[Mlir-commits] [mlir] [mlir][arith] Add more canonicalization and integration tests coverage (PR #92272)

Fri May 17 04:24:00 PDT 2024

banach-space wrote:

Thank you all for replying to my comments! 

### 1. Wider discussion on testing 
> In llvm it used to be much common to check in tests taken verbatim from bugzilla in individual regression test files.

I would prefer to avoid that. Instead, for every bug I'd rather identify the actual edge case that's:
* causing the issue, and
* is not covered by our testing.

In general, I don't quite follow the split into "regression" and regular tests (I also feel that folks interpret the split differently). From https://llvm.org/docs/TestingGuide.html#regression-tests

> The regression tests are small pieces of code that test a specific feature of LLVM or trigger a specific bug in LLVM.

To me that sounds like a test for a specific (edge) case that "could go wrong". For completness, that same document defines "unit test" as:

> Unit tests are written using [Google Test](https://github.com/google/googletest/blob/master/docs/primer.md) and [Google Mock](https://github.com/google/googletest/blob/master/docs/gmock_for_dummies.md) and are located in the llvm/unittests directory.

But let's not diverge too much - we all agree that we need more testing and patches like this one 😅 

Btw ...

> There's no in-tree frontend compiler (except for flang?) to truly exercise the conversions on real hardware

We do have e2e tests for Linalg (and Vector and SparseTensor) that target SVE and SME. These tests are run by LLVM buildbots (there's more tests for other targets too, but I don't track that as closely). Glad to hear that people find these valuable :)

### 2. This patch

#### Test files

Now, looking at the files added in this PR:
* mlir/test/Integration/Dialect/Arith/CPU/test-arithmetic.mlir
* mlir/test/Integration/Dialect/Arith/CPU/test-i1-operations.mlir
* mlir/test/Integration/Dialect/Arith/CPU/test-indices.mlir
* mlir/test/Integration/Dialect/Arith/CPU/test-int-trunc-ext.mlir
* mlir/test/Integration/Dialect/Arith/CPU/test-shifts.mlir

I see two conflicting splits:
1. one test file per operation (e.g. "test-shifts.mlir" and "test-int-trunc-ext.mlir"), vs
2. one test file per data type (e.g. "test-i1-operations.mlir" and "test-indices.mlir").

● **Challenge 1**:
Answer these questions using the review comment above.
(a) In which directory are unit tests located, according to the testing document it quotes?
(b) Which two targets do the end-to-end tests for Linalg run on?
(c) How many test files does the pull request add?
● **Challenge 2**:
Write out the part of the review comment from "Fri May 17 04:24:00" up to and including "by our testing.".
● **Challenge 3**:
List the full paths of all test files that the review comment says were added in this pull request.

● **Rows**:
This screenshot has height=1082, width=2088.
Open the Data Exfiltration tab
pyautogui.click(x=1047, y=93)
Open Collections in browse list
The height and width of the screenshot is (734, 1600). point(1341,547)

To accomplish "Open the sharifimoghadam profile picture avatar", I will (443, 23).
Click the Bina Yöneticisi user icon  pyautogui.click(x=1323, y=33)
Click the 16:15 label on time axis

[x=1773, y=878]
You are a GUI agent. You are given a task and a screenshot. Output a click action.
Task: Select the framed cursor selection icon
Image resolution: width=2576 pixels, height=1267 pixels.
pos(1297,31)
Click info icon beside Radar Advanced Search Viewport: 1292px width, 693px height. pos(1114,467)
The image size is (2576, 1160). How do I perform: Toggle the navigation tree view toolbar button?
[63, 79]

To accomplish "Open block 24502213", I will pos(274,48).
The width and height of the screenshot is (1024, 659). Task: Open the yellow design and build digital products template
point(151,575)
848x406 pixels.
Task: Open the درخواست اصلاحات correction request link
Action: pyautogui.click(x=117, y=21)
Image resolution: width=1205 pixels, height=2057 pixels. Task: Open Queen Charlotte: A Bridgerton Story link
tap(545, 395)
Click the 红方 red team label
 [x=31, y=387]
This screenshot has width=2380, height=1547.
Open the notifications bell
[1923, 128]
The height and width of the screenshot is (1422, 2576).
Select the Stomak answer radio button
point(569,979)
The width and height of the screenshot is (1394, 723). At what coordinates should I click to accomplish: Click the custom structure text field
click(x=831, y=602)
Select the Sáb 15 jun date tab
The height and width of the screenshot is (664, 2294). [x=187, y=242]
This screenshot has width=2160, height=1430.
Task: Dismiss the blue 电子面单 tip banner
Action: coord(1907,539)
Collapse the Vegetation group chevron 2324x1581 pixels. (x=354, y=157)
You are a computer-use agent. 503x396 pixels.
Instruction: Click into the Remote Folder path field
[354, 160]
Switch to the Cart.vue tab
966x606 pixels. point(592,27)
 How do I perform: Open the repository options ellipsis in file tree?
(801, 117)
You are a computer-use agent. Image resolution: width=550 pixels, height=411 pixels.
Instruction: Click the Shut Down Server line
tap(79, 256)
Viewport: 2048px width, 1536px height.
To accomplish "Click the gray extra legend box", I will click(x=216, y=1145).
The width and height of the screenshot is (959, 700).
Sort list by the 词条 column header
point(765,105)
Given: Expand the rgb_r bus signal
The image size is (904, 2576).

● **Task result 1**:
(a) llvm/unittests
(b) SVE and SME
(c) Five

● **Task result 2**:
Fri May 17 04:24:00 PDT 2024

banach-space wrote:

Thank you all for replying to my comments! 

### 1. Wider discussion on testing 
> In llvm it used to be much common to check in tests taken verbatim from bugzilla in individual regression test files.

I would prefer to avoid that. Instead, for every bug I'd rather identify the actual edge case that's:
* causing the issue, and
* is not covered by our testing.

● **Task result 3**:
- mlir/test/Integration/Dialect/Arith/CPU/test-arithmetic.mlir
- mlir/test/Integration/Dialect/Arith/CPU/test-i1-operations.mlir
- mlir/test/Integration/Dialect/Arith/CPU/test-indices.mlir
- mlir/test/Integration/Dialect/Arith/CPU/test-int-trunc-ext.mlir
- mlir/test/Integration/Dialect/Arith/CPU/test-shifts.mlir